At a Trump rally in Wilmington on September 21, Trump’s podium was near a sign that said “Make a plan to vote!” and noted “mail / absentee / early in-person” options. The GOP’s “make a plan” phrase echoed a similar “voting plan” campaign the Democrats waged in 2020 to get their supporters to cast their ballots as early as possible.
“You can go out and vote right now,” Trump told the Wilmington crowd.
The GOP efforts included the RNC’s Bank Your Vote operation which promised it was “leveraging the full infrastructure of the RNC, the North Carolina Republican Party, and our historic investments in our data driven ground game to encourage, educate, and activate Republican voters on when, where, and how to lock in their votes as early as possible.”
Trump promoted his Swamp the Vote website, which advised voters on voter registration, polling locations and how to return their ballots.
In Cornelius on November 2, Republican Karen Snyder of Cabarrus County said her husband talked her into standing in line on the last Saturday of early voting on November 2 to cast her ballot for Trump.
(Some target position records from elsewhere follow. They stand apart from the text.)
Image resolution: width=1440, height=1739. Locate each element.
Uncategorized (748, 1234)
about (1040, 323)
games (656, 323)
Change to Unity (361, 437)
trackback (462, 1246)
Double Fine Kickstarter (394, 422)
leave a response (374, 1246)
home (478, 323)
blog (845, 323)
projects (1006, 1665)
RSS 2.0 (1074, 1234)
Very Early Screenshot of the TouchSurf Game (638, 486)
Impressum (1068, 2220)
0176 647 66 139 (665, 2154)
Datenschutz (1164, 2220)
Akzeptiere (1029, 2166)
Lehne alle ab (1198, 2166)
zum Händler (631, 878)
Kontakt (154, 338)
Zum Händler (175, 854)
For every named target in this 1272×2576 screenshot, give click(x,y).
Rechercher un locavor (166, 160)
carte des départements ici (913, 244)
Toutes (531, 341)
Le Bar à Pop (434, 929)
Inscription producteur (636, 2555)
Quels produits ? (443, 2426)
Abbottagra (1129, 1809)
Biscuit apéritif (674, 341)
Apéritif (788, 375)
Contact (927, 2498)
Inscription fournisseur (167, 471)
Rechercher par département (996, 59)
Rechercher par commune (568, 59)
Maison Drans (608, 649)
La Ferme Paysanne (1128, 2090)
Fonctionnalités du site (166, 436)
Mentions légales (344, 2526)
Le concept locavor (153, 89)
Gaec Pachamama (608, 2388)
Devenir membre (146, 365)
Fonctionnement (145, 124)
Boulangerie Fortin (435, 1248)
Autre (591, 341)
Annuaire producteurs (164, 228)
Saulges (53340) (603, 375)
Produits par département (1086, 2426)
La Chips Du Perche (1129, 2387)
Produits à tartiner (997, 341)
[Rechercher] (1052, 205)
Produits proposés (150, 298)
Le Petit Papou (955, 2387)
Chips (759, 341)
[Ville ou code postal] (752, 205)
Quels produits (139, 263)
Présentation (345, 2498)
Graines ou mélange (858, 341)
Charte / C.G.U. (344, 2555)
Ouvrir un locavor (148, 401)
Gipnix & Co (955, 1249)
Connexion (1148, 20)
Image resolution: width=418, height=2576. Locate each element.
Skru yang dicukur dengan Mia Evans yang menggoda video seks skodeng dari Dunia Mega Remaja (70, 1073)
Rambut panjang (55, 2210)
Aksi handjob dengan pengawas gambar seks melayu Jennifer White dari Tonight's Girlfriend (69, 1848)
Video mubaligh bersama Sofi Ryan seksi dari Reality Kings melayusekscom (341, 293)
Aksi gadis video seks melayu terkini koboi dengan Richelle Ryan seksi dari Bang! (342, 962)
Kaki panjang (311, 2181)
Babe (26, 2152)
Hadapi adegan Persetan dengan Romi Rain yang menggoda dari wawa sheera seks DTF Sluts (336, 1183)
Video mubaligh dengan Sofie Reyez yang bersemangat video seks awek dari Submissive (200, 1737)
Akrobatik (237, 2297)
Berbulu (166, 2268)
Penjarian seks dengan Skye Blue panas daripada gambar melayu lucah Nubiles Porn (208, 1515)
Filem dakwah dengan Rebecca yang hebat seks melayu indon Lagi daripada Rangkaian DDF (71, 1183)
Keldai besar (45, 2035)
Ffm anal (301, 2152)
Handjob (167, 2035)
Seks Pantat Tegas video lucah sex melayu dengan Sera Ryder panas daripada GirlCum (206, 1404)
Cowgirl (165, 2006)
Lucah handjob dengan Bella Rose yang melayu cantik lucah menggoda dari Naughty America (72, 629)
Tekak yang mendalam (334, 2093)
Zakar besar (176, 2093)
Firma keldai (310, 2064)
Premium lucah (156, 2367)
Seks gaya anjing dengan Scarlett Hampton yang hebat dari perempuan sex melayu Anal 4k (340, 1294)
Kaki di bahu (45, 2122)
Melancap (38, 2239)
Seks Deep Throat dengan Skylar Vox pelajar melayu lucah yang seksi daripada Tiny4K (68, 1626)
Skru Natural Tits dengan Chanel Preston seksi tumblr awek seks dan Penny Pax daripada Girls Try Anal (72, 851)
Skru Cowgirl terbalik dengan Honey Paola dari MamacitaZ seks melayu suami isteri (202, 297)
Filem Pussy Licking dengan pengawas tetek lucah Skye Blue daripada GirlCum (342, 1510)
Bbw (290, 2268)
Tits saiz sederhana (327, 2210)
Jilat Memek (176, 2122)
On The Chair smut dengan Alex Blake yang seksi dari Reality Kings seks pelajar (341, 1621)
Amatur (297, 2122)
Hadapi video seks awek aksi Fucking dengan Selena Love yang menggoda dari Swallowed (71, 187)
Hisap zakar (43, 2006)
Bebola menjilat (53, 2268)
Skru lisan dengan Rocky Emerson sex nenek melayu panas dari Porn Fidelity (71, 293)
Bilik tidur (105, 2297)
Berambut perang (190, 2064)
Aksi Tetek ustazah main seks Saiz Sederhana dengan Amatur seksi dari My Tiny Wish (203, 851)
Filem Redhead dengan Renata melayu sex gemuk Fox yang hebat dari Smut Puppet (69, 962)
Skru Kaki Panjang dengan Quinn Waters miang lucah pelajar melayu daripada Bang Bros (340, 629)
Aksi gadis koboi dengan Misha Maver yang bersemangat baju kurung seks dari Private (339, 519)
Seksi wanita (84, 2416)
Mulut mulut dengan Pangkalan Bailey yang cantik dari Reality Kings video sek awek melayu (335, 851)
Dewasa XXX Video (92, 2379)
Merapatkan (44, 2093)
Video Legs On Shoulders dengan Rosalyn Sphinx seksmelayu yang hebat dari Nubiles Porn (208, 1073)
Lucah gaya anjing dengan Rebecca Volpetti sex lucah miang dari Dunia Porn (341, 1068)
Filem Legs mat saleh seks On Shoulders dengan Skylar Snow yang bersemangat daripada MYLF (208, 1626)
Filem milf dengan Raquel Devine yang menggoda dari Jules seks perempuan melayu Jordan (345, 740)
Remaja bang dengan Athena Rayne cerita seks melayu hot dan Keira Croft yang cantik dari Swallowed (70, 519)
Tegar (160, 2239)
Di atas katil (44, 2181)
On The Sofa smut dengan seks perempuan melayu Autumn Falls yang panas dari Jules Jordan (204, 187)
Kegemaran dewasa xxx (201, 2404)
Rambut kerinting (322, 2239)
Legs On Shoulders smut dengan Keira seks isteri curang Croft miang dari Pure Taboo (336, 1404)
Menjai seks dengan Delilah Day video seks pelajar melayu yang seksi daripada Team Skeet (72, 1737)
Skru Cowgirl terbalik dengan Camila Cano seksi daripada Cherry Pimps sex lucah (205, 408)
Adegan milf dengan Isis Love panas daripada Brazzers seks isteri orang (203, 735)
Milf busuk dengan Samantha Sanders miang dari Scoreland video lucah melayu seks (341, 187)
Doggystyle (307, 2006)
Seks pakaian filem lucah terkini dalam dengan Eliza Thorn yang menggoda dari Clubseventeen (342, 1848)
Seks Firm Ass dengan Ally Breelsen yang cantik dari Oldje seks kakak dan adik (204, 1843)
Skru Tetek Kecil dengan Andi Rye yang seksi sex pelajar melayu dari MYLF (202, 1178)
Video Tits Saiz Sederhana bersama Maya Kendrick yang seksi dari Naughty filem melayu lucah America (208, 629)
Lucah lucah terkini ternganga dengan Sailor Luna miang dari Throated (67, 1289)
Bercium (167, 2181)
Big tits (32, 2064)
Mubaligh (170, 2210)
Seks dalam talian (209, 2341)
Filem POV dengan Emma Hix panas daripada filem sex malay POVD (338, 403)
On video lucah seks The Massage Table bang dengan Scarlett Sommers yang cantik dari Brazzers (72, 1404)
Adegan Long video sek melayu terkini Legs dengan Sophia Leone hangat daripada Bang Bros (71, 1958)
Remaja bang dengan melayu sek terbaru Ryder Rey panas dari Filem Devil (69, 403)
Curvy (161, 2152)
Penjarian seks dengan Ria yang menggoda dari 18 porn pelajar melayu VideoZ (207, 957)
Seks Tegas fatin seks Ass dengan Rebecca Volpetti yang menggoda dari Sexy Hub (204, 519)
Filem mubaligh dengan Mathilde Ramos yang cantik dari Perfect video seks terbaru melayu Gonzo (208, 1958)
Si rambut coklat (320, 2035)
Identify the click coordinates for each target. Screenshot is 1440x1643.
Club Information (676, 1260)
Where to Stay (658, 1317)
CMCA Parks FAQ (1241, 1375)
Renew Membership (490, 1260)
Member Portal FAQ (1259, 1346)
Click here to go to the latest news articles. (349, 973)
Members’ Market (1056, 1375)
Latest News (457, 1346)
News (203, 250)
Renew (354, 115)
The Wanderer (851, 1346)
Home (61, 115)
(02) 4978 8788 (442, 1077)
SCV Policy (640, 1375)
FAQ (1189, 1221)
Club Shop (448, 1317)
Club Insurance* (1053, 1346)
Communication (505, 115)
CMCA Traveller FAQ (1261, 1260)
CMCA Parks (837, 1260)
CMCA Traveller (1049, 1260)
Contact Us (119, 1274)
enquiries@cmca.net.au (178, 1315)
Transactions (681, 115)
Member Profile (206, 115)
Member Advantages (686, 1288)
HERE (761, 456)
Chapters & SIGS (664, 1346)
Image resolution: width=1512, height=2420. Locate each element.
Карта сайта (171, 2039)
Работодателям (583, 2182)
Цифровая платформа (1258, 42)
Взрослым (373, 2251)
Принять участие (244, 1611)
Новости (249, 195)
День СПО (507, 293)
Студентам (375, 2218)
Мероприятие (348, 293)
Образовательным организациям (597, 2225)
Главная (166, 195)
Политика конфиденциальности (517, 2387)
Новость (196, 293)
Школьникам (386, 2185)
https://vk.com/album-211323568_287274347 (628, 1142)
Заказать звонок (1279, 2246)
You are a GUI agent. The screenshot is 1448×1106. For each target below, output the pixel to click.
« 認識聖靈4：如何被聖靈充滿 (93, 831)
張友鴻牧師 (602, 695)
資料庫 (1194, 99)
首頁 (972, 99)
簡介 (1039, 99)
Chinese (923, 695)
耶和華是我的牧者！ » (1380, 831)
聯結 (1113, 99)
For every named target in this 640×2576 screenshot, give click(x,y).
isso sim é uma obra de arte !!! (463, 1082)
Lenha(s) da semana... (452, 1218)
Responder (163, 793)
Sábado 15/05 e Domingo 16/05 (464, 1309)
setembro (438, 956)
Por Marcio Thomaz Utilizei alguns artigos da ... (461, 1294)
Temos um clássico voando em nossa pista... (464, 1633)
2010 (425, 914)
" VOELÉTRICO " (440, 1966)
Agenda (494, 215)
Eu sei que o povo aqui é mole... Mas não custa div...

It was “kind of like traditional” to vote on Election Day, she said, “but a lot of things sunk in … I think we got scammed four years ago by the Democrats rigging every damn thing. So we just had to get in early. And hopefully they won’t rig that.”
With her day job, Snyder said it’s also far more convenient to vote early, so she expects she will vote early again from now on.
So does Republican first-time early voter Sal Recco of Cabarrus County, who volunteered at a Charlotte early voting site on November 2. He said he never had anything against early voting, but now he favors it. “I just didn’t realize how easy it was,” he said.
“My folks were strict Republicans. And they voted on Election Day. It was like a religion for them,” said Karen Snyder’s husband, 77-year-old Tom. He always stuck to Election Day, too, he said, but he felt moved by the attempted assassination of Trump near Butler, Pennsylvania. “When he got in the ear, and I’m going, ‘You know, they’re gonna try and get rid of this guy.’”
Early Voting Saves Candidates’ Money
Woodhouse said he has to punch through myths with some Republican voters when it comes to early voting, like the idea that it gives Democrats time to manufacture fake ballots or otherwise commit fraud.
“You just work them through—‘That’s not how it works, that’s not what they do,’” he said.
Woodhouse appeals to the GOP’s pragmatic side. “Republicans are money people,” he said. For example, he tells GOP voters how much it costs to send campaign mailers to their homes, to get volunteers or paid staff to call them to encourage them to vote, to get volunteers or paid staff to knock on their doors, and so on.

“All campaigns work the same,” Woodhouse said. “They work from strength to weakness. You try to turn out your good Republicans before you get to the weak ones.”
Whether or not someone has voted yet is public record, and political parties, candidate campaigns, and other activist organizations can use early voting records to direct their efforts at those who have not yet voted, Woodhouse said.
He gave an example: It may cost $5 to reach a reliable voter who casts their ballot by mail in the first few weeks. It could be more like $20 if they vote on the first day of early in-person voting. But if they wait until Election Day? The party could spend as much as $100 on outreach, Woodhouse said.
While Woodhouse thinks the effort to get voters to vote early helped boost overall turnout for Republicans this year, he was reluctant to call it an embrace.
“I think the accurate thing to say is that we participate,” he said “We don’t have to love it.”